Ce long terme semble plus rose pour les entreprises américaines : les prévisions de bénéfices pour les entreprises composant l’indice S & P 500 ont été revues à la hausse pour 2020 après avoir lourdement chuté, selon la société Factset, et pourraient l’être davantage encore en 2021.

Entreprises technologiques

Nombre d’entre elles ont déjà présenté des chiffres supérieurs aux attentes au deuxième trimestre, marqué par le confinement.

Mais à l’ère du télétravail, du streaming et des réseaux sociaux à outrance,l’éclaircie n’irradie pas partout : ce sont bien les stars technologiques internationales qui captent toute la lumière, laissant des miettes à d’autres secteurs sinistrés.

Apple a par exemple présenté un bénéfice net de 11 milliards de dollars entre avril et juin. Le prix de son action a doublé depuis mars et la firme à la pomme a dépassé mercredi les 2000 milliards de dollars de valeur en Bourse, du jamais-vu à Wall Street.

Logiquement, la distorsion s’élargit : les entreprises technologiques représentaient près de 20 % de l’indice S & P 500 en 2016, elles en pèsent désormais le tiers, calcule Nicholas Colas, cofondateur de la société américaine DataTrek Research.
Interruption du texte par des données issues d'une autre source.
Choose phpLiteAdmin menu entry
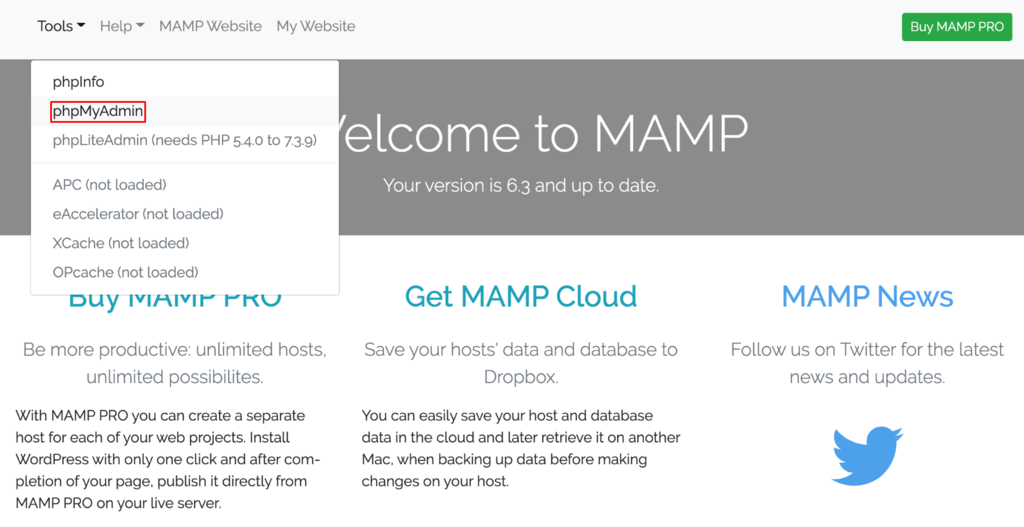The height and width of the screenshot is (527, 1024). [x=185, y=140]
« Savoir si ces entreprises technologiques ont atteint leur pic est la question à plusieurs milliards », estime Richard Hunter, chez Interactive Investor.

Il est permis d’en douter. Car ces entreprises sont non seulement passées entre les gouttes de la crise, mais les investisseurs sont tentés de continuer à miser sur elles, protégés par le parapluie bienveillant de la Banque centrale américaine, avec ses taux proches de 0 % et des programmes de prêts pour aider les entreprises et collectivités.

Ils « restent convaincus que la Fed ne va jamais laisser le scénario du pire se produire », pense Patrick O’Hare, analyste en chef pour Briefing.

Actifs risqués

Dans son sillage, le Congrès a adopté en mars un plan gigantesque d’aide de 2200 milliards de dollars, complété en avril par un autre plan de près de 500 milliards. Un nouveau est en discussion.

De quoi encourager les investisseurs à parier sur des actifs de plus en plus risqués afin d’en obtenir du rendement.

Ailleurs dans le monde, aucune place financière ne parvient à rivaliser avec Wall Street. « Tous les excédents sont systématiquement canalisés pour aller sur le marché américain en période de crise, ils ne vont pas en Asie ni en Europe », justifie Christopher Dembik.

Deux indices se détachent toutefois : le Nikkei au Japon, très technologique, et le Dax allemand, les deux se rapprochant de leurs plus hauts historiques. L’Europe est « à la traîne » aussi en raison de la forte hausse de l’euro, qui a atteint ces derniers jours un plus haut en deux ans face au dollar américain et handicape donc les entreprises exportatrices européennes, souligne Daniel Larrouturou, gérant actions pour Dôm Finance.

Wall Street va-t-elle finir par redonner le sourire aux Américains ? Une étude de la Fed montre qu’un peu plus de la moitié d’entre eux possèdent des actions, et ces dernières sont surtout concentrées entre les mains des 10 % les plus riches.